At Thursday's hearing, Kumar, wearing a gray suit, sat with his head bowed and hands clasped as the judge began pronouncing his sentence. Earlier, he told the judge, his voice breaking at times, that cooperating had been the only way to atone.

"This public path has brought extreme disgrace yet it has been essential to my redemption," Kumar said. "I stand in this courtroom today completely and totally shamed by the conduct that has brought me before your honor."

It was only after the judge had left the bench that Kumar smiled. His lawyers sitting on either side of him took his hands in theirs. He then embraced his wife and shook hands and hugged friends and supporters sitting in the courtroom.

Kumar pleaded guilty in January 2010 to one count of conspiracy to commit securities fraud and one count of securities fraud for giving Rajaratnam secret tips.

Unlike Adam Smith, a former Galleon employee turned government cooperator who was also sentenced to two years probation, Kumar immediately began helping the government, Manhattan federal prosecutors told the judge in a letter Monday.

In the letter, prosecutors said Kumar was essential in helping the government improve its cases, and convict Rajaratnam and Gupta, "two of the most important securities fraud trials in history." They said Kumar's cooperation was "nothing short of extraordinary."

KUMAR PAID $1.75 MILLION

At Thursday's hearing, the judge also said that despite having been paid $1.75 million by Rajaratnam, Kumar deserved a break because "the intent here was not greed."

Rather, prosecutors and the judge said that Kumar was drawn in by Rajaratnam and had felt obliged to feed him information.

At Rajaratnam's trial, jurors even heard the Sri Lankan-born billionaire mock Kumar on a phone call with Gupta, who was then serving on Goldman's board.

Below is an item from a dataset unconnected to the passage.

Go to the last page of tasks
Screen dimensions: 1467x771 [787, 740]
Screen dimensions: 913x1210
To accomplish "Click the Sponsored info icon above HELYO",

"He is constantly ... scheming is not the right word, but constantly trying to figure what other people's angles are," Rajaratnam was heard saying on a court authorized recording of the 2008 call.

Indian-born Kumar and Rajaratnam graduated the same year from the Wharton School at the University of Pennsylvania. After business school, Kumar moved to California where he began working for McKinsey. In 1993, he helped start the McKinsey office in New Delhi.

After Rajaratnam in 2001 donated $1 million to the Indian School of Business, which Kumar helped found, that the two began communicating regularly. Three years later, Anil began feeding Rajaratnam secret tips.

The case is USA v. Anil Kumar, U.S. District Court, Southern District of New York, No. 10-cr-00013.